In mid-December, TG Therapeutics announced that a biologics license application (BLA) for ublituximab, its investigational glycoengineering anti-CD20 monoclonal antibody, was accepted by the FDA for the treatment of relapsing forms of multiple sclerosis (RMS).3
The FDA noted that it does not plan to hold an advisory committee meeting to discuss the application and has set a prescription drug user fee goal date of September 28, 2022. The BLA was submitted in September 2021 following positive results from the company’s ULTIMATE 1 and 2 trials (NCT03277261; NCT03277248), identical phase 3 studies that evaluated ublituximab compared with teriflunomide (Aubagio; Sanofi) in patients with RMS. Both trials were conducted under a special protocol assessment established with the FDA.
“We are excited to share that we have received formal communication from the FDA, and the BLA for ublituximab to treat relapsing forms of MS has been accepted and granted a standard review,” Michael S. Weiss, chairman and CEO, TG Therapeutics, said in a statement at the time. “This is a major milestone for us as it is our first US marketing application for an autoimmune indication. We look forward to working with the FDA throughout this review process.”
A few days later, the FDA announced that it had approved Argenx’s first-in-class investigational antibody fragment to target the neonatal Fc receptor (FcRn), efgartigimod (Vyvgart), for the treatment of generalized myasthenia gravis (gMG) in adults who test positive for the anti-acetylcholine receptor (AChR) antibody.4
The agency had previously granted the therapy both fast track and orphan drug designations. The biologics license application (BLA) submitted to the agency was supported by data from the phase 3 ADAPT trial (NCT03669588). All told, 167 patients were randomized to an evaluation arm in the ADAPT trial, 84 who were randomized to the efgartigimod group and 83 to the placebo group.

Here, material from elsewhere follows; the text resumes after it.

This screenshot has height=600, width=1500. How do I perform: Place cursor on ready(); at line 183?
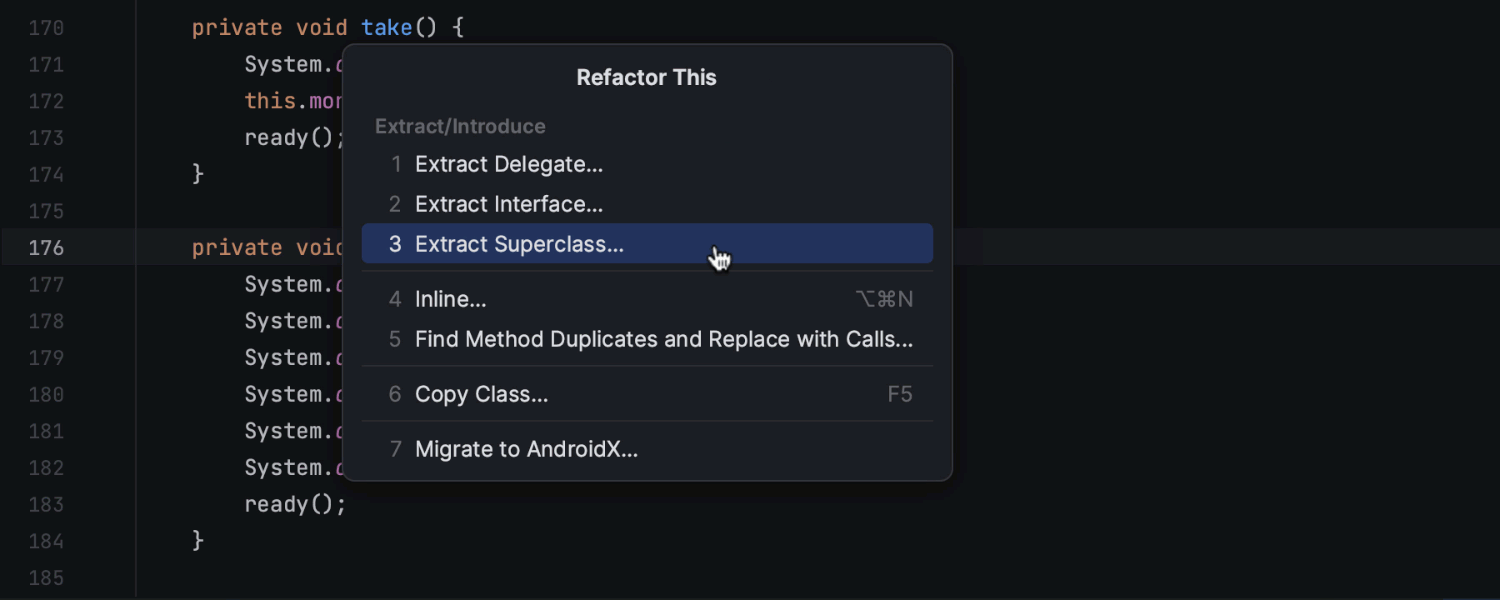tap(294, 505)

Of the full population, 77% (n = 129) were AChR-antibody positive.
Billy Dunn, MD, director of the Office of Neuroscience in the FDA’s Center for Drug Evaluation and Research, said in a statement that the approval "is an important step in providing a novel therapy option for patients and underscores the agency’s commitment to help make new treatment options available for people living with rare diseases.”
"The approval of efgartigimod by the FDA is going to again transform our management of myasthenia gravis, without question. The ability of this drug to reduce levels of circulating antibody IgG will provide patients with a new option for therapy, a much safer option for therapy, and one that has been demonstrated in clinical trials to be of substantial durability in its duration of effect," clinical trial investigator James F. Howard, MD, Distinguished Professor of Neuromuscular Disease, University of North Carolina School of Medicine, told NeurologyLive® at the time.